In NSW it is an offence to possess certain dangerous items or objects. The dangerous items or objects for which it is an offence to possess are listed in the legislation and include any item capable of discharging an irritant or any substance capable of causing bodily harm, any item with a fuse capable of use with an explosive, any detonator and any distress signal or flare.

This offence is known as Possession of Dangerous Articles.

A person can be charged with this offence if they are in possession of one of the above items whilst in a public place.

The maximum penalty for the offence is 2 years imprisonment.

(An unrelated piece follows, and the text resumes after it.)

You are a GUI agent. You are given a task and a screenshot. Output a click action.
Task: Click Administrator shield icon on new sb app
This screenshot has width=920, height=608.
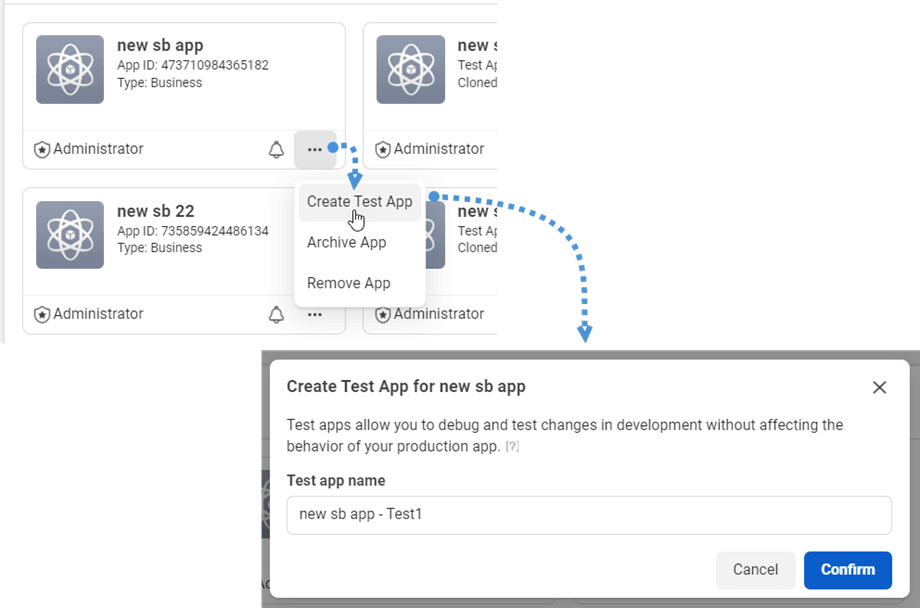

In NSW, a court can impose any of the following penalties for this charge:

The Offence of Possess Dangerous Article

The offence of Possess Dangerous Article is contained in section 93FB(1) of the Crimes Act 1900 and states:

  • A person who, in a public place, possesses:
    • anything (not being a firearm within the meaning of the Firearms Act 1996) capable of discharging by any means:
      • any irritant matter in liquid, powder, gas or chemical form or any dense smoke, or
      • any substance capable of causing bodily harm, or
    • a fuse capable of use with an explosive or a detonator, or
    • a detonator, or
    • a distress signal, or distress flare, that operates by emitting a bright light,

is liable, on conviction before the Local Court, to imprisonment for 2 years, or a fine of 50 penalty units, or both.

What Actions Might Constitute the Offence of Possess Dangerous Article?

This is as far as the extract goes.